— Parts of the exercise —
[A] Transcribe everything in the Veronika Eberle biography from "Veronika Eberle was" down to "Chumachenco since 2001.".
[B] List the cities where the Veronika Eberle biography says she made recital debuts in her 2008/09 season.

— Document section —
Segment Open

Veronika Eberle has established a reputation as one of the most promising violin talents to emerge from Germany in recent years.
Highlights among future concerto appearances include debuts with the Boston Symphony (Beethoven Violin concerto), Los Angeles Philharmonic, Mozarteum Orchestra Salzburg (Mozartwoche), the Academy of St Martin in the Fields, the Scottish Chamber Orchestra, the Musikkollegium Winterthur and the Monte-Carlo Philharmonic, as well as return engagements with the NHK Symphony, Rotterdam Philharmonic, Rundfunk-Sinfonieorchester Stuttgart and NDR Sinfonieorchester Hamburg.

As a recitalist, Veronika Eberle will appear in London (Wigmore Hall), Montreal (Pro Musica Series), Frankfurt (Alte Oper), Bonn (Beethovenhaus), the Mecklenburg-Vorpommern Festspiele, the Lucerne Festival, on tour in Italy and Spain, and over the next three seasons the Konzerthaus Dortmund will feature her as one of its "Junge Wilde" artists.
She has just returned from a Summer residency at the Marlboro Festival in the US, which she attended on the personal invitation of Mitsuko Uchida. Her 2008/09 season also included highly successful recital debuts in New York (Carnegie Hall), Paris (Théâtre de la Ville), Salzburg (Mozarteum) and Munich (Herkulessaal).

Veronika Eberle was born in Donauwörth, Southern Germany, where she started violin lessons at the age of six. Four years later she became a junior student at the Richard Strauss Conservatory in Munich, with Olga Voitova. After studying privately with Christoph Poppen for a year, she joined the Hochschule für Musik und Theater München, where she has been studying with Ana Chumachenco since 2001.

Since giving her concerto debut at the age of 10 (Münchener Symphoniker), she has appeared with some of the world's finest orchestras, and her introduction by Simon Rattle to a packed Festpielhaus at the 2006 Salzburg Easter Festival, in a performance of the Beethoven concerto with the Berliner Philharmoniker, spurred her international career. Highlights among her past collaborations include NDR Hamburg, Rundfunksinfonieorchester Berlin, hr-Sinfonieorchester Frankfurt (Paavo Järvi), Frankfurter Opern- und Museumsorchester, Stuttgart Radio Symphony Orchestra, Bamberger Symphoniker (Robin Ticciati), Tonhalle Orchester Zurich (Michael Sanderling), NHK Symphony (Jiri Kout), Prague Symphony, La Fenice Orchestra (Eliahu Inbal), the Rotterdam Philharmonic (Sir Simon Rattle) and Milan's Orchestra Sinfonica Giuseppe Verdi.

Segment Closed

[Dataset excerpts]
Segment Open

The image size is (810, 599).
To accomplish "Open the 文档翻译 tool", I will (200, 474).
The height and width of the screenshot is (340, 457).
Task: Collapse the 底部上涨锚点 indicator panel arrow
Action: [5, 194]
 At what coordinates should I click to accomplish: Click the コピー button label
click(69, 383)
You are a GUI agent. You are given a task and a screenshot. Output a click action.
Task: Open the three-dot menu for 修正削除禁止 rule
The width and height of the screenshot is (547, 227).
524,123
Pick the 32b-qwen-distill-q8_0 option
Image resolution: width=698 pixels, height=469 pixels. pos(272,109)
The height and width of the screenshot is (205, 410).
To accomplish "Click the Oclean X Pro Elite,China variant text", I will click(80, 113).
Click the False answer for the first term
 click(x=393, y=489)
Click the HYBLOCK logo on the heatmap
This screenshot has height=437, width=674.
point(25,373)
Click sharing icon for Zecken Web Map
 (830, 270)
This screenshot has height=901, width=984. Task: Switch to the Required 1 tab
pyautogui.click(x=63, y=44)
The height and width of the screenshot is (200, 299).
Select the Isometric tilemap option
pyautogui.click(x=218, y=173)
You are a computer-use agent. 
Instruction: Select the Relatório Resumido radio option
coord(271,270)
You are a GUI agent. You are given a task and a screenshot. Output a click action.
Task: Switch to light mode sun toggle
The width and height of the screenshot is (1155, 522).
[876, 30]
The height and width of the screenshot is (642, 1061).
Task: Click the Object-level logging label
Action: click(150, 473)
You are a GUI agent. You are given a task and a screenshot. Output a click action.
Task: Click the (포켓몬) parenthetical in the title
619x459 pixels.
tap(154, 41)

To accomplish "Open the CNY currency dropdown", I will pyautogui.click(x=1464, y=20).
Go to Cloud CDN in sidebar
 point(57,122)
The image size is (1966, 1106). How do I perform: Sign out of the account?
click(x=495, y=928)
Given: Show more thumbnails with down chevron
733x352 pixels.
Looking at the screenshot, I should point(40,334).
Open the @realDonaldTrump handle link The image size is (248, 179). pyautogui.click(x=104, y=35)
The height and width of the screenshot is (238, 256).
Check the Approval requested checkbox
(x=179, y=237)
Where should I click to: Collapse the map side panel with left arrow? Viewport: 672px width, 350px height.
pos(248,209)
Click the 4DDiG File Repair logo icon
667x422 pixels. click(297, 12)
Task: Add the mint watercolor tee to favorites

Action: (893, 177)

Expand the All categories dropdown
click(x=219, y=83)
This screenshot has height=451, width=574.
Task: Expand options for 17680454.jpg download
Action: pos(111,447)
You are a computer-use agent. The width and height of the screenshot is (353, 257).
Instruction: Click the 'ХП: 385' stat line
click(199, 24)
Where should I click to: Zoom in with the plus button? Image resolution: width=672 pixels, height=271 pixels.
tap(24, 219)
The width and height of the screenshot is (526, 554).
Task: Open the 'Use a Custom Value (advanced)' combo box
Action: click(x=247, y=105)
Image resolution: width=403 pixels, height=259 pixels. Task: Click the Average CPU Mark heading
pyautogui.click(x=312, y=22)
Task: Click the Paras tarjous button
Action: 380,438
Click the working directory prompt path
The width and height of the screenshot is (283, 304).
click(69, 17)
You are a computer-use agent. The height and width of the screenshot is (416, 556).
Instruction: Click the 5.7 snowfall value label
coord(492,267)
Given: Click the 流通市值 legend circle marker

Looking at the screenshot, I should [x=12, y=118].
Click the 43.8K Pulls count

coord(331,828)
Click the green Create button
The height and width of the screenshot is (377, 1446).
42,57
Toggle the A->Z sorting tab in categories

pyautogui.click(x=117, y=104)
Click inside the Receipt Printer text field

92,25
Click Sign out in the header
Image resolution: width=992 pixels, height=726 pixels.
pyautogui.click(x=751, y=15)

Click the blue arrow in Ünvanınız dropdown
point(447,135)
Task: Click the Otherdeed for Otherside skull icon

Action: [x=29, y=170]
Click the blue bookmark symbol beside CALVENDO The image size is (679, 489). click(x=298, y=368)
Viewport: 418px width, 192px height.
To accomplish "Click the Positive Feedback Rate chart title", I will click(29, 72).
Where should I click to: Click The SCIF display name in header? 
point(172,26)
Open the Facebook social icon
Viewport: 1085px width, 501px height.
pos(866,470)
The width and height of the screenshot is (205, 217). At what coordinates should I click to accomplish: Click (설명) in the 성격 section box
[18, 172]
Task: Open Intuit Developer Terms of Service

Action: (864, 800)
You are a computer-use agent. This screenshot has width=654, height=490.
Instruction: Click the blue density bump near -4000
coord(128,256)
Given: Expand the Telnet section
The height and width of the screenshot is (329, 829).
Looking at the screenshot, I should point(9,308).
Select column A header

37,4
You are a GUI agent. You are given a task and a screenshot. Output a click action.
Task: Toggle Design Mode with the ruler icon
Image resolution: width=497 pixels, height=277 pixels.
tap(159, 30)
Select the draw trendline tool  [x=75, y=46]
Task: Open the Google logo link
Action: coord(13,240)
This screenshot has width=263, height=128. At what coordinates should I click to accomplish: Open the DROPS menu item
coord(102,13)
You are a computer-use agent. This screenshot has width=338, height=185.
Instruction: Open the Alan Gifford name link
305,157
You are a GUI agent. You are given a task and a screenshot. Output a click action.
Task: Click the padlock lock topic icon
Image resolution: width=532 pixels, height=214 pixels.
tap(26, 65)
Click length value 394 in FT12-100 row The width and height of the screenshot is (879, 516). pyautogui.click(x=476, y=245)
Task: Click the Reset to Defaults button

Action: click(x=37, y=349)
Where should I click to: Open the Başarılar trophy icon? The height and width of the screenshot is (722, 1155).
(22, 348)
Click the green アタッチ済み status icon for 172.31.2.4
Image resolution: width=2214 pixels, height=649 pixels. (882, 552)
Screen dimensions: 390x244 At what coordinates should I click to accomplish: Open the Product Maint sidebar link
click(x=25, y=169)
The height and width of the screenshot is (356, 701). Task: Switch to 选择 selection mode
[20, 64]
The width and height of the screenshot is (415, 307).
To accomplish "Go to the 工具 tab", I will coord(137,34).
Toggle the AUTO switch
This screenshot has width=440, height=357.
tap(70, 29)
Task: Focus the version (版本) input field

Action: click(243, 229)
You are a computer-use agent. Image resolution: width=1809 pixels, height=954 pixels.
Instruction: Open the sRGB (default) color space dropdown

Segment Closed

— Answers given —
[A]
Veronika Eberle was born in Donauwörth, Southern Germany, where she started violin lessons at the age of six. Four years later she became a junior student at the Richard Strauss Conservatory in Munich, with Olga Voitova. After studying privately with Christoph Poppen for a year, she joined the Hochschule für Musik und Theater München, where she has been studying with Ana Chumachenco since 2001.

[B] New York, Paris, Salzburg, Munich